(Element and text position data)

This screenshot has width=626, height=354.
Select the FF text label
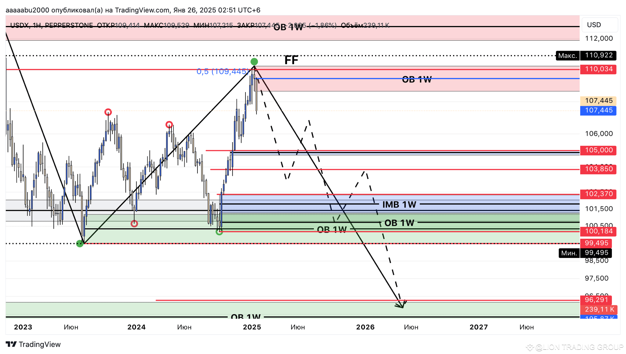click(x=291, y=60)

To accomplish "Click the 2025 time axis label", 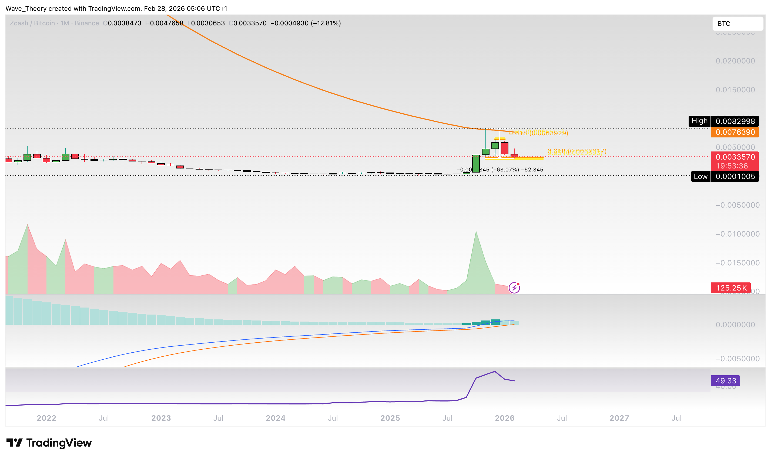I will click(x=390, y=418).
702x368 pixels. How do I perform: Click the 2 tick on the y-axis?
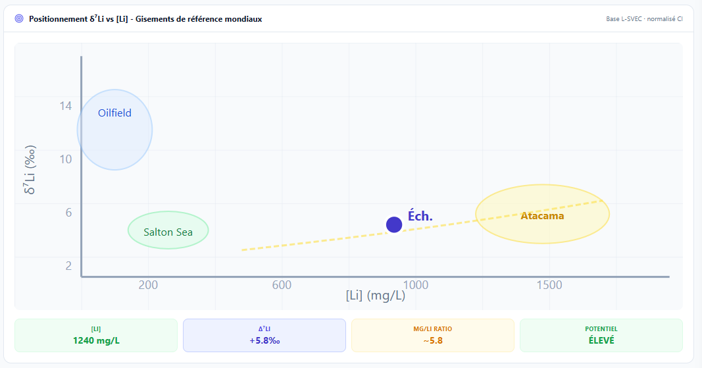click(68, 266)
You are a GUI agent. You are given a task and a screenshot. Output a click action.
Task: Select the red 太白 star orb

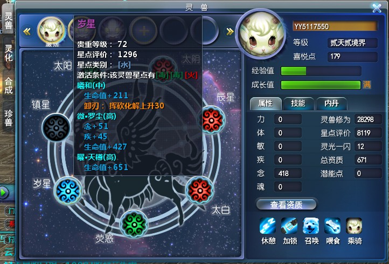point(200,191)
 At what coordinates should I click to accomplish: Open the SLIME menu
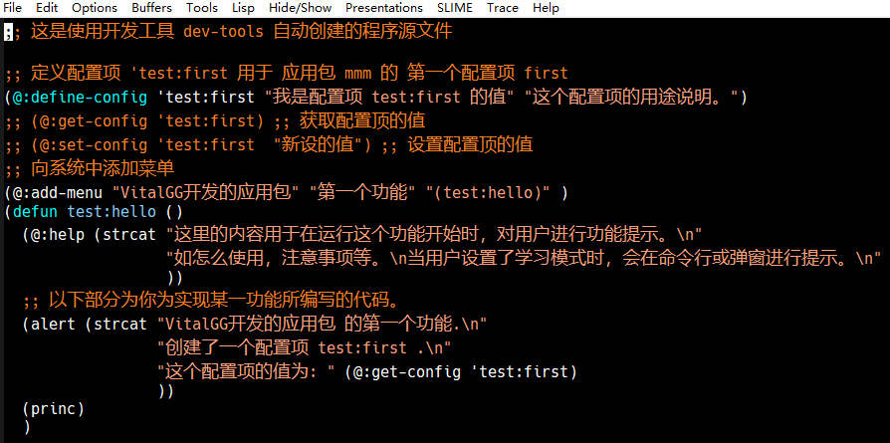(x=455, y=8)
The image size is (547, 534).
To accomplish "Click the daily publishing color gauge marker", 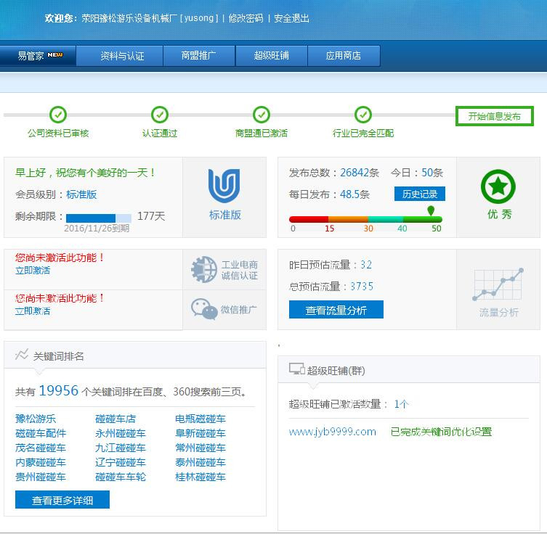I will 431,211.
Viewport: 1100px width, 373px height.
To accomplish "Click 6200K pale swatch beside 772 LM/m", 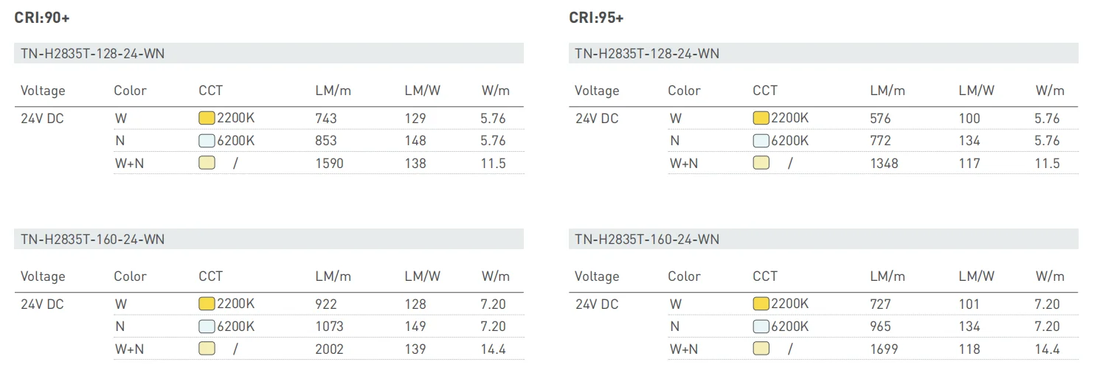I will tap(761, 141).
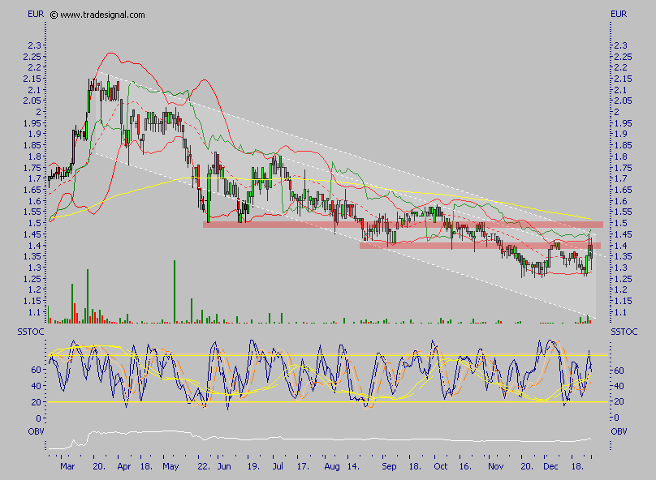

> Task: Count how many lines of the material above contain the string "screenshot", with case counting, and reply with only that number.

> Completed task: 2